Naturalmente nella visione cristiana, e in particolare nella dinamica sacramentale, il senso di colpa
si precisa e si identifica nel peccato, inteso come mancanza commessa nei riguardi della bontà e
della fedeltà di Dio, e dunque nella mancanza verso i fratelli. E la Confessione è atto non
comparabile ad altri. Il non credente può faticare a percepire il salto di qualità tra una relazione
meramente umana e la relazione che lega personalmente a Dio, ma non gli può sfuggire che la
facoltà di sciogliere dal peccato e dalla colpa, sia un compito straordinario.
Ci sono altri "poteri" che il sacerdote acquisisce con l’ordinazione: per la spiritualità cristiana egli
all’altare è un altro Cristo, mentre per la teologia egli agisce in nome e per conto di Cristo.

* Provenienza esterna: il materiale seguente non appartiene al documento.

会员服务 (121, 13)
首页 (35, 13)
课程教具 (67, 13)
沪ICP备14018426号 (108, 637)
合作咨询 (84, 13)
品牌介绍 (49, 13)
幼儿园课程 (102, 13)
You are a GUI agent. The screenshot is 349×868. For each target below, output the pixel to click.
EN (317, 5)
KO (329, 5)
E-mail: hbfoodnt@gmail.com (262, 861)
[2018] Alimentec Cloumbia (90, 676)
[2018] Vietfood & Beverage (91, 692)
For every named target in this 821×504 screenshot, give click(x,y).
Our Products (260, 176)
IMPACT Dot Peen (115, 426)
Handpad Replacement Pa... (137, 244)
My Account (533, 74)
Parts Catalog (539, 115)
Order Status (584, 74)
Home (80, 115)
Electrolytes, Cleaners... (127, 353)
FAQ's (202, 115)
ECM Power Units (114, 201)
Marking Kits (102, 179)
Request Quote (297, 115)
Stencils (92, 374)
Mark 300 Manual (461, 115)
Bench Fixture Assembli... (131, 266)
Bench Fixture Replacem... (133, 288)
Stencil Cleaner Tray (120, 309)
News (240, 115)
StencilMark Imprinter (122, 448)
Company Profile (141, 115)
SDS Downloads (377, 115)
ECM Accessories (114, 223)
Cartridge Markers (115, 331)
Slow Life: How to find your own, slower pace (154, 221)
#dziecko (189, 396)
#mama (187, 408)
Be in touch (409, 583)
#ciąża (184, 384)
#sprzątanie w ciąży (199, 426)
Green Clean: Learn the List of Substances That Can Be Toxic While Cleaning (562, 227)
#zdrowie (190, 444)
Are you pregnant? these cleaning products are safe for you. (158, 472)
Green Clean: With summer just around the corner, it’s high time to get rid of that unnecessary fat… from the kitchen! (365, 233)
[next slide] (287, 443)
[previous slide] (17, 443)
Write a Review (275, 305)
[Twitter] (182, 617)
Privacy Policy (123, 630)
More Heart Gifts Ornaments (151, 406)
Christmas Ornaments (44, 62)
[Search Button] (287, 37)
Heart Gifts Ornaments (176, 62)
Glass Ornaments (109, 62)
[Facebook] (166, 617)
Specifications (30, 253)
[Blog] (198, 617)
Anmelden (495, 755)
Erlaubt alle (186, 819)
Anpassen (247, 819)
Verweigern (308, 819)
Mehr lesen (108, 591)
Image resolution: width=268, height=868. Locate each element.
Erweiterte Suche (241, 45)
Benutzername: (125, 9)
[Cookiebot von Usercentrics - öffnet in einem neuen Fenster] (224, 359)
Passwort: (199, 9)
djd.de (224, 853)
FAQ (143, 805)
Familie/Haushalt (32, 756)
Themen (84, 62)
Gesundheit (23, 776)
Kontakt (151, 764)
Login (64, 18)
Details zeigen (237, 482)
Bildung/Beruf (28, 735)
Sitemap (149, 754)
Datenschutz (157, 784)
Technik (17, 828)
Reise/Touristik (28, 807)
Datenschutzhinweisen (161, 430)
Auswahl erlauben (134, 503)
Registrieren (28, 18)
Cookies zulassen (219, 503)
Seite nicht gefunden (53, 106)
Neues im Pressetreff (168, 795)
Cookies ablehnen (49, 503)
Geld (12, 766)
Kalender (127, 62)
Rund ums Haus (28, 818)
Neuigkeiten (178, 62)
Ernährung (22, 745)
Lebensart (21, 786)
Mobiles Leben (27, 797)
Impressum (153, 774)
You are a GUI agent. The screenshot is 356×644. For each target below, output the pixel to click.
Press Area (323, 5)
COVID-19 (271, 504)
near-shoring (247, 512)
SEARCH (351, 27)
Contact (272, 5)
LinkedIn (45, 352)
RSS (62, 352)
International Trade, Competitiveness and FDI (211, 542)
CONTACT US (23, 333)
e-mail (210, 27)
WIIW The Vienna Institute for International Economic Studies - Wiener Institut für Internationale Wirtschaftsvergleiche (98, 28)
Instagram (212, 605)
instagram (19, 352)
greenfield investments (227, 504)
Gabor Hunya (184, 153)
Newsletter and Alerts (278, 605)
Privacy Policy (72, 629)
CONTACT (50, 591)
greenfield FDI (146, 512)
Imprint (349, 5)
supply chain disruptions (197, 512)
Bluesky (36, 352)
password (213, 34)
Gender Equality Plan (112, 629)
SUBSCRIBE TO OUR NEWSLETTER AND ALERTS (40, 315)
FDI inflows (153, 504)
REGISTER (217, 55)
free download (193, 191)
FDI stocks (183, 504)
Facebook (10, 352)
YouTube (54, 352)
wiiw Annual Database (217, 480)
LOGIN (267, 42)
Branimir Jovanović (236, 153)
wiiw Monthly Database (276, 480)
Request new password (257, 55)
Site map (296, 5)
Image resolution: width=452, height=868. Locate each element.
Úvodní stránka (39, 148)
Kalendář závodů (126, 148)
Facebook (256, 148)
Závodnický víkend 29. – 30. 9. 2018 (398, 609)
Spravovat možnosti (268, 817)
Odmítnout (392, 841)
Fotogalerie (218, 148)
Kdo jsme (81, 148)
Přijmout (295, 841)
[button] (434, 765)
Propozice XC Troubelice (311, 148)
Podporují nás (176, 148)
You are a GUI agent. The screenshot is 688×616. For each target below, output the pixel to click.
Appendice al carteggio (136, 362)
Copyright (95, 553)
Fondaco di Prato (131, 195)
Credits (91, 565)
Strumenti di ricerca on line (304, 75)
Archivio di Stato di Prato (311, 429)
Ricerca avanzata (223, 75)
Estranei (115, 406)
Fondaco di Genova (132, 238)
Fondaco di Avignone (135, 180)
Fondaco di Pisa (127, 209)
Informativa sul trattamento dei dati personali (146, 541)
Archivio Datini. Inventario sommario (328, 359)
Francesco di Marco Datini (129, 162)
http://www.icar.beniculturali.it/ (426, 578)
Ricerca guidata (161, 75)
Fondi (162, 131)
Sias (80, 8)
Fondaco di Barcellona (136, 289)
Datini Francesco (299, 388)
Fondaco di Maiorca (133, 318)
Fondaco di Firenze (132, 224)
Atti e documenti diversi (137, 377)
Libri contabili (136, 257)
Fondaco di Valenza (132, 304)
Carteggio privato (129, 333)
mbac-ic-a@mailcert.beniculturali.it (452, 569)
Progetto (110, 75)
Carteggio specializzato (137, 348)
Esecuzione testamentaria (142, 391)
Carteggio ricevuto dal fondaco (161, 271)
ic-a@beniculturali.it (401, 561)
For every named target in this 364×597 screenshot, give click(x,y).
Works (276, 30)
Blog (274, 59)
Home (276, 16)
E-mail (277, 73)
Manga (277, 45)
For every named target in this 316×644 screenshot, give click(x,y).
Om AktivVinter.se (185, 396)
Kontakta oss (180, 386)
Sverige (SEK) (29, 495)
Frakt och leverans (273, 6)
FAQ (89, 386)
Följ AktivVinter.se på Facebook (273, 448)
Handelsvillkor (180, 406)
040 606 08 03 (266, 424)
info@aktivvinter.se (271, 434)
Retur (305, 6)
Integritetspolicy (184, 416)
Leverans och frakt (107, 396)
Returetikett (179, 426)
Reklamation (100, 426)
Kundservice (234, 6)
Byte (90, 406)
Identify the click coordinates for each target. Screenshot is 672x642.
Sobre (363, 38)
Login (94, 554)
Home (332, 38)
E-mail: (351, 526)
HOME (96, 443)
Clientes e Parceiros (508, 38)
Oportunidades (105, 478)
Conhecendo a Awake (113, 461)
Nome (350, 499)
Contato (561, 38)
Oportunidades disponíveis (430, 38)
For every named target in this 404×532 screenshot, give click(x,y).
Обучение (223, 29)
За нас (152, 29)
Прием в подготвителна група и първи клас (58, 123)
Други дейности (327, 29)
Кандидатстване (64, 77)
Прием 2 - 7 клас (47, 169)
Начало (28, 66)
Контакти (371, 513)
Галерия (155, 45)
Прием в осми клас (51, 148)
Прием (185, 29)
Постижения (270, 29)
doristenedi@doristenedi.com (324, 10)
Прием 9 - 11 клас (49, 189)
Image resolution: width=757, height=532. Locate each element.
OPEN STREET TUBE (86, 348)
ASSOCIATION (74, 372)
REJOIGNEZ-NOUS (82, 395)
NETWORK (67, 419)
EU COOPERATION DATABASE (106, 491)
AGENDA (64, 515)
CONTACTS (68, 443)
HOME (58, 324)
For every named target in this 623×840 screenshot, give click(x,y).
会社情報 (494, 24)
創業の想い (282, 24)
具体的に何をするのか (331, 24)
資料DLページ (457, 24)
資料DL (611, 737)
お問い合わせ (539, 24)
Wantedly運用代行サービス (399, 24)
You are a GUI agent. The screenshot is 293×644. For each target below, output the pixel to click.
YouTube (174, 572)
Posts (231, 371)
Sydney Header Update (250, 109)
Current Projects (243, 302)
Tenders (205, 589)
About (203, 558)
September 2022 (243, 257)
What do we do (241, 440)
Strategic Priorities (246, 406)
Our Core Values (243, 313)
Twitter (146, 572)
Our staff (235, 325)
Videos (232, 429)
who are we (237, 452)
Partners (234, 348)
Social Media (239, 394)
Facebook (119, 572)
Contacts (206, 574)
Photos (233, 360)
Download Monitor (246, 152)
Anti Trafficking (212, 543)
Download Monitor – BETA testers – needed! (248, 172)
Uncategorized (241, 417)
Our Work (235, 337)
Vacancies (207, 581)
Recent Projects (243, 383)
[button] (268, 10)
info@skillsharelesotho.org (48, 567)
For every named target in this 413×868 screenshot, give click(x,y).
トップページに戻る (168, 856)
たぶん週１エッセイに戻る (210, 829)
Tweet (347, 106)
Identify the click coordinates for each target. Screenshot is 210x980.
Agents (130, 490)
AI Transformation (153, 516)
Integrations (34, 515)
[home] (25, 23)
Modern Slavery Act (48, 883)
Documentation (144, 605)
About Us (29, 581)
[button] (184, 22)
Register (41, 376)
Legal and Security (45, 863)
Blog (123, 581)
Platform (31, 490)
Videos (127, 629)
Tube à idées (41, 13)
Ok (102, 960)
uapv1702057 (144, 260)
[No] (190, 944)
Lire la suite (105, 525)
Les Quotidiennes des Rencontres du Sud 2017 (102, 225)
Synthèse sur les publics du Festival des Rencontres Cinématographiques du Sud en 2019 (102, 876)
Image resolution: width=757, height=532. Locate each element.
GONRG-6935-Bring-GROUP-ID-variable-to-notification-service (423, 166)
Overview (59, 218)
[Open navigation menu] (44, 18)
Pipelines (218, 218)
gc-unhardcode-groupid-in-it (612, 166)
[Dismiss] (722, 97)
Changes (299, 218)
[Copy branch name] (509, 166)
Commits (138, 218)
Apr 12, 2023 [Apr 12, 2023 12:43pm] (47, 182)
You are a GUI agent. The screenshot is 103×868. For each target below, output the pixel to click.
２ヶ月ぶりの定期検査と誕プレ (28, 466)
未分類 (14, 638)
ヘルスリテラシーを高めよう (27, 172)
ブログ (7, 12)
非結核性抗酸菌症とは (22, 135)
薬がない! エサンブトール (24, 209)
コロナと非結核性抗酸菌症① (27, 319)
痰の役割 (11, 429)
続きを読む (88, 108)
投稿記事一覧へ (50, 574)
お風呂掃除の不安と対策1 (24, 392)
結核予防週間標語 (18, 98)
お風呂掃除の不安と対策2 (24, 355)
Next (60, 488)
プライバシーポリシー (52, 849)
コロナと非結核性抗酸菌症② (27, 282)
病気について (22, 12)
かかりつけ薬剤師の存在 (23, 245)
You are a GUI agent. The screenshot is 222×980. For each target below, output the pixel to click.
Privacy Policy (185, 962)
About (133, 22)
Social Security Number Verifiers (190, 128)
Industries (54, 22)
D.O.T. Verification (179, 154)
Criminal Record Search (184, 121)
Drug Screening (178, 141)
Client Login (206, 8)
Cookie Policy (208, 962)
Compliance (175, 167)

Cioè, ci
sono azioni che sono proprie ed esclusive del sacerdote.
Ebbene, è nel quadro di questa identità che si possono leggere e capire le promesse di povertà,
ubbidienza e castità, le quali ad di fuori di una simile cornice apparirebbero come semplici rinunce.
So bene che il sacerdozio cattolico è una figura non confondibile con altre. È un unicum come
Cristo. Tuttavia, a me interessa qui rilevare come non sia un assurdo sul piano antropologico che vi
sia una distinzione di comportamenti da commisurare in taluni casi sulle dimensioni della sacralità e
sulla necessità di comunicare questa.
In questo contesto sarà utile ricordare pure come la parola giuramento (juramentum) contenga la
radice jus-juris, che sta per diritto. Giurare è una promessa che si basa sul diritto, e che segue una
formula rituale. Ma non è altro che una promessa. I soldati promettono fedeltà alla costituzione o
alla patria. Già lo facevano i mercenari che giuravano davanti al comandante. In tribunale, si giura
di dire la verità, di mantenere il segreto e lo si fa ritualmente, un tempo alzando la mano e recitando
una formula precisa. Dunque, il giuramento richiede una forma data e non può essere mutata. I
ministri giurano davanti al capo dello stato.
Non è un caso che nella storia juramentum si trovi spesso associato a sacramentum. Una formula
presente nei testi antichi è Deos jurare, nel senso di chiamare a testimoni gli dei.
Personalmente ritengo, ma il mio osservatorio è limitato, che il sacerdote sia profondamente umano
anche quando formula il suo impegno a essere povero, ubbidiente e casto.